Os vibrantes cavalos-marinhos-de-focinho-comprido podem desvanecer a sua cor até um tom verde-lamacento, contraindo músculos ligados a sacos que contêm pigmentos existentes sob a pele. Quão brilhante será o futuro destes peixes extravagantes? Está nas nossas mãos.

Um ponto positivo: em 2020, o governo português criou duas pequenas áreas marinhas protegidas na Ria Formosa para servirem de santuário aos cavalos-marinhos. Embora estas notícias sejam positivas, segundo os especialistas o elemento decisivo para a conservação do número de cavalos-marinhos é uma melhor gestão dos bancos de pesca, com imposição de limites rígidos e, até, proibição da pesca com redes de arrasto. A procura não tem de ser uma sentença de morte para o Hippocampus “se conseguirmos que as regras da CITES funcionem de modo a apoiarem um comércio legal e sustentável”, diz Sarah Foster.
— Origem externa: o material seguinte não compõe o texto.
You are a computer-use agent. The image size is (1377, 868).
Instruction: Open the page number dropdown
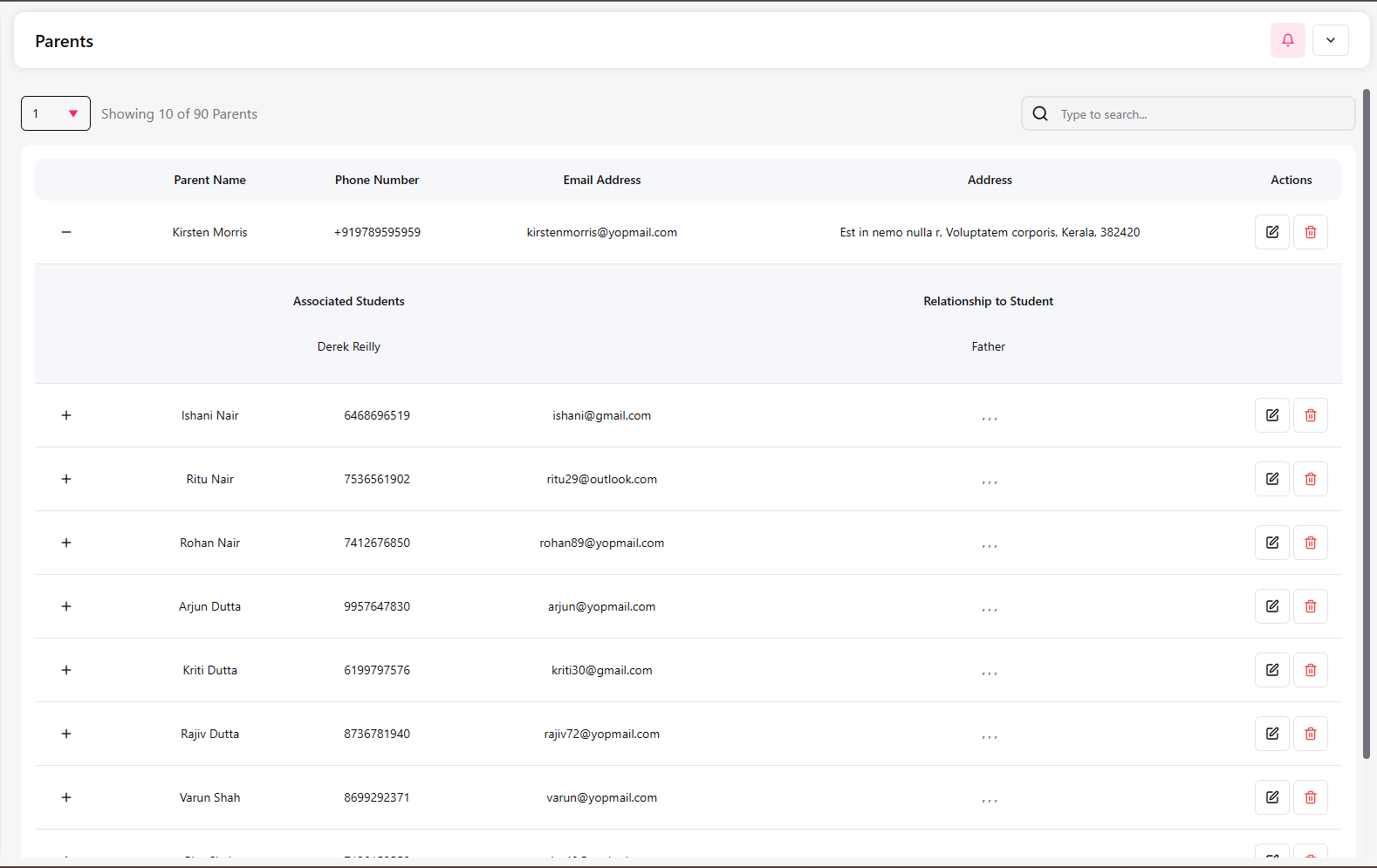click(56, 113)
Entretanto, o consumo de produtos de cavalos-marinhos na Ásia poderá diminuir “à medida que pessoas mais jovens e com mentes mais progressistas se afastarem das formas tradicionais de utilizar os animais selvagens”, acrescenta. A comunidade da medicina tradicional chinesa acaba por partilhar um objectivo com os conservacionistas. Os comerciantes e consumidores são demonizados, “mas no final, todos temos incentivos para impedir que os cavalos-marinhos desapareçam”.

Na verdade, “os cavalos-marinhos não aguentam o nível actual de exploração”, disse Healy Hamilton. “E as pessoas precisam de saber que estamos a caminho de um mundo desprovido de muitos destes peixes extraordinários.”